**ASSIGNMENT:** Repeat the material exactly, leaving no line out.

-- Opening Marker --

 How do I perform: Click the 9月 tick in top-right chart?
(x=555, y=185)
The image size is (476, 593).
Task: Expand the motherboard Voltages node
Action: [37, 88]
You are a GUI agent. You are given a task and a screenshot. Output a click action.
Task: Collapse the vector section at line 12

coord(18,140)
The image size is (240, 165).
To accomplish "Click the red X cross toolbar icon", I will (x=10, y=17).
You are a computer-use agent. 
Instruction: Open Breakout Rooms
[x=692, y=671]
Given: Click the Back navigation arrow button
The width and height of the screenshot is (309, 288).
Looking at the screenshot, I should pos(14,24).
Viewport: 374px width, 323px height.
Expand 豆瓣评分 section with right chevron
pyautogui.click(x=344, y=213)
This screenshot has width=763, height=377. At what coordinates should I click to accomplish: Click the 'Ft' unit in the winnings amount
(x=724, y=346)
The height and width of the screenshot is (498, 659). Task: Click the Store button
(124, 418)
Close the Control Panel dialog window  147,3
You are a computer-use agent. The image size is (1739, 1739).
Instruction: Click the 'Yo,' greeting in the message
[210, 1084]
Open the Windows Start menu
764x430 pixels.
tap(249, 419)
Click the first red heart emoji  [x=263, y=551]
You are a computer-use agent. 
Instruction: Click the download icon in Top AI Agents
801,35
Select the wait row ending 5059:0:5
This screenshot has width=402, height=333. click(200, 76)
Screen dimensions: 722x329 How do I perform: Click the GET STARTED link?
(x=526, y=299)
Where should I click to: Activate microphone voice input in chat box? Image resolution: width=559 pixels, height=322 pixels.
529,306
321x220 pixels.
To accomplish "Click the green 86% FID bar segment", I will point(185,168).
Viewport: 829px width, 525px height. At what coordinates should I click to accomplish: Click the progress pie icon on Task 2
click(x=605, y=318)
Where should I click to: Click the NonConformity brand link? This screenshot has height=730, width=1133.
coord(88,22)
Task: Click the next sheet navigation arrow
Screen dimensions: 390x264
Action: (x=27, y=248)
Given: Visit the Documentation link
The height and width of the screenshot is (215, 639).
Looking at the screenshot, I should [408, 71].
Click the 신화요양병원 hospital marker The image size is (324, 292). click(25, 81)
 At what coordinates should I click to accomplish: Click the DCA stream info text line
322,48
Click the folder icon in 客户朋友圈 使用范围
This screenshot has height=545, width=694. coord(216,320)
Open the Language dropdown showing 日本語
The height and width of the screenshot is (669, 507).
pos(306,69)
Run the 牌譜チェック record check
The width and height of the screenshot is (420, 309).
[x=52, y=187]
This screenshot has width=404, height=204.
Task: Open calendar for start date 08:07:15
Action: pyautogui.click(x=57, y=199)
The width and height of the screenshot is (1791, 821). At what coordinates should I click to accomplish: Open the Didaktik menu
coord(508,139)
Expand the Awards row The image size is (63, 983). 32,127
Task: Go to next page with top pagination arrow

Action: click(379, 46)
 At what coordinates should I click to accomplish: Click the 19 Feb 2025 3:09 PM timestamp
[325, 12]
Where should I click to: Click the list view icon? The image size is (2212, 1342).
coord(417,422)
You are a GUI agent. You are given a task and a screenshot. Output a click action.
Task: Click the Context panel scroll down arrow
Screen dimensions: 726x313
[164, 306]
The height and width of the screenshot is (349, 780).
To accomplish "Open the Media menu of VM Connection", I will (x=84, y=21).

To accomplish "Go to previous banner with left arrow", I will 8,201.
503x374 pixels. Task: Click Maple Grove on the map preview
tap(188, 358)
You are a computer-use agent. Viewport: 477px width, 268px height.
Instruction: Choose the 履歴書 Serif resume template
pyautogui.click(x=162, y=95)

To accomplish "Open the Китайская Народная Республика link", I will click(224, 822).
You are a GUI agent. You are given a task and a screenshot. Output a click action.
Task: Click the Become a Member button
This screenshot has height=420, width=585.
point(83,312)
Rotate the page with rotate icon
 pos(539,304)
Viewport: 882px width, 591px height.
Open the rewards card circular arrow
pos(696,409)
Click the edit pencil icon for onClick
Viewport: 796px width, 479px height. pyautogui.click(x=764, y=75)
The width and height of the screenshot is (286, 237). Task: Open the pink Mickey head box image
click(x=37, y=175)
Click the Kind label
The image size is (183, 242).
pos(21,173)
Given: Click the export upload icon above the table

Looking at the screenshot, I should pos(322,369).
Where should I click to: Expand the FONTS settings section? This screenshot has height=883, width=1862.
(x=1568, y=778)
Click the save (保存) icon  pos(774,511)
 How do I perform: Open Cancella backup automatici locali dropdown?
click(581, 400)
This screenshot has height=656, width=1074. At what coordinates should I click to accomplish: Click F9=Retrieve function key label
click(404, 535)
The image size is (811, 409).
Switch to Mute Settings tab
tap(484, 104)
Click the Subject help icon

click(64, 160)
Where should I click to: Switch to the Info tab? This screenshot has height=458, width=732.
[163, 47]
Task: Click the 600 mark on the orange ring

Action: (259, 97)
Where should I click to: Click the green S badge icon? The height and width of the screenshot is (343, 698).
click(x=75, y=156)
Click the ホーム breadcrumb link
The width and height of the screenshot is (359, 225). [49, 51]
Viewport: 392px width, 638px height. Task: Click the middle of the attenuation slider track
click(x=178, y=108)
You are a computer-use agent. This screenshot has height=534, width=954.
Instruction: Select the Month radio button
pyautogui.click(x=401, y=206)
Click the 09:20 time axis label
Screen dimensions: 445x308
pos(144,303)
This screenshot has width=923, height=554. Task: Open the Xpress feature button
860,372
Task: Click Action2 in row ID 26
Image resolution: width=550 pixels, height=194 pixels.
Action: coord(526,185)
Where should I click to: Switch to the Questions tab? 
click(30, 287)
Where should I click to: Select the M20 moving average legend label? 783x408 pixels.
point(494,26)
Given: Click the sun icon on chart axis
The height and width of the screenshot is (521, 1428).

-- Closing Marker --

**YOUR SOLUTION:**
 How do I perform: Click the 9月 tick in top-right chart?
(x=555, y=185)
The image size is (476, 593).
Task: Expand the motherboard Voltages node
Action: [37, 88]
You are a GUI agent. You are given a task and a screenshot. Output a click action.
Task: Collapse the vector section at line 12

coord(18,140)
The image size is (240, 165).
To accomplish "Click the red X cross toolbar icon", I will (x=10, y=17).
You are a computer-use agent. 
Instruction: Open Breakout Rooms
[x=692, y=671]
Given: Click the Back navigation arrow button
The width and height of the screenshot is (309, 288).
Looking at the screenshot, I should pos(14,24).
Viewport: 374px width, 323px height.
Expand 豆瓣评分 section with right chevron
pyautogui.click(x=344, y=213)
This screenshot has width=763, height=377. At what coordinates should I click to accomplish: Click the 'Ft' unit in the winnings amount
(x=724, y=346)
The height and width of the screenshot is (498, 659). Task: Click the Store button
(124, 418)
Close the Control Panel dialog window  147,3
You are a computer-use agent. The image size is (1739, 1739).
Instruction: Click the 'Yo,' greeting in the message
[210, 1084]
Open the Windows Start menu
764x430 pixels.
tap(249, 419)
Click the first red heart emoji  [x=263, y=551]
You are a computer-use agent. 
Instruction: Click the download icon in Top AI Agents
801,35
Select the wait row ending 5059:0:5
This screenshot has width=402, height=333. click(200, 76)
Screen dimensions: 722x329 How do I perform: Click the GET STARTED link?
(x=526, y=299)
Where should I click to: Activate microphone voice input in chat box? Image resolution: width=559 pixels, height=322 pixels.
529,306
321x220 pixels.
To accomplish "Click the green 86% FID bar segment", I will point(185,168).
Viewport: 829px width, 525px height. At what coordinates should I click to accomplish: Click the progress pie icon on Task 2
click(x=605, y=318)
Where should I click to: Click the NonConformity brand link? This screenshot has height=730, width=1133.
coord(88,22)
Task: Click the next sheet navigation arrow
Screen dimensions: 390x264
Action: (x=27, y=248)
Given: Visit the Documentation link
The height and width of the screenshot is (215, 639).
Looking at the screenshot, I should [408, 71].
Click the 신화요양병원 hospital marker The image size is (324, 292). click(25, 81)
 At what coordinates should I click to accomplish: Click the DCA stream info text line
322,48
Click the folder icon in 客户朋友圈 使用范围
This screenshot has height=545, width=694. coord(216,320)
Open the Language dropdown showing 日本語
The height and width of the screenshot is (669, 507).
pos(306,69)
Run the 牌譜チェック record check
The width and height of the screenshot is (420, 309).
[x=52, y=187]
This screenshot has width=404, height=204.
Task: Open calendar for start date 08:07:15
Action: pyautogui.click(x=57, y=199)
The width and height of the screenshot is (1791, 821). At what coordinates should I click to accomplish: Open the Didaktik menu
coord(508,139)
Expand the Awards row The image size is (63, 983). 32,127
Task: Go to next page with top pagination arrow

Action: click(379, 46)
 At what coordinates should I click to accomplish: Click the 19 Feb 2025 3:09 PM timestamp
[325, 12]
Where should I click to: Click the list view icon? The image size is (2212, 1342).
coord(417,422)
You are a GUI agent. You are given a task and a screenshot. Output a click action.
Task: Click the Context panel scroll down arrow
Screen dimensions: 726x313
[164, 306]
The height and width of the screenshot is (349, 780).
To accomplish "Open the Media menu of VM Connection", I will (x=84, y=21).

To accomplish "Go to previous banner with left arrow", I will 8,201.
503x374 pixels. Task: Click Maple Grove on the map preview
tap(188, 358)
You are a computer-use agent. Viewport: 477px width, 268px height.
Instruction: Choose the 履歴書 Serif resume template
pyautogui.click(x=162, y=95)

To accomplish "Open the Китайская Народная Республика link", I will click(224, 822).
You are a GUI agent. You are given a task and a screenshot. Output a click action.
Task: Click the Become a Member button
This screenshot has height=420, width=585.
point(83,312)
Rotate the page with rotate icon
 pos(539,304)
Viewport: 882px width, 591px height.
Open the rewards card circular arrow
pos(696,409)
Click the edit pencil icon for onClick
Viewport: 796px width, 479px height. pyautogui.click(x=764, y=75)
The width and height of the screenshot is (286, 237). Task: Open the pink Mickey head box image
click(x=37, y=175)
Click the Kind label
The image size is (183, 242).
pos(21,173)
Given: Click the export upload icon above the table

Looking at the screenshot, I should pos(322,369).
Where should I click to: Expand the FONTS settings section? This screenshot has height=883, width=1862.
(x=1568, y=778)
Click the save (保存) icon  pos(774,511)
 How do I perform: Open Cancella backup automatici locali dropdown?
click(581, 400)
This screenshot has height=656, width=1074. At what coordinates should I click to accomplish: Click F9=Retrieve function key label
click(404, 535)
The image size is (811, 409).
Switch to Mute Settings tab
tap(484, 104)
Click the Subject help icon

click(64, 160)
Where should I click to: Switch to the Info tab? This screenshot has height=458, width=732.
[163, 47]
Task: Click the 600 mark on the orange ring

Action: (259, 97)
Where should I click to: Click the green S badge icon? The height and width of the screenshot is (343, 698).
click(x=75, y=156)
Click the ホーム breadcrumb link
The width and height of the screenshot is (359, 225). [49, 51]
Viewport: 392px width, 638px height. Task: Click the middle of the attenuation slider track
click(x=178, y=108)
You are a computer-use agent. This screenshot has height=534, width=954.
Instruction: Select the Month radio button
pyautogui.click(x=401, y=206)
Click the 09:20 time axis label
Screen dimensions: 445x308
pos(144,303)
This screenshot has width=923, height=554. Task: Open the Xpress feature button
860,372
Task: Click Action2 in row ID 26
Image resolution: width=550 pixels, height=194 pixels.
Action: coord(526,185)
Where should I click to: Switch to the Questions tab? 
click(30, 287)
Where should I click to: Select the M20 moving average legend label? 783x408 pixels.
point(494,26)
Given: Click the sun icon on chart axis
The height and width of the screenshot is (521, 1428).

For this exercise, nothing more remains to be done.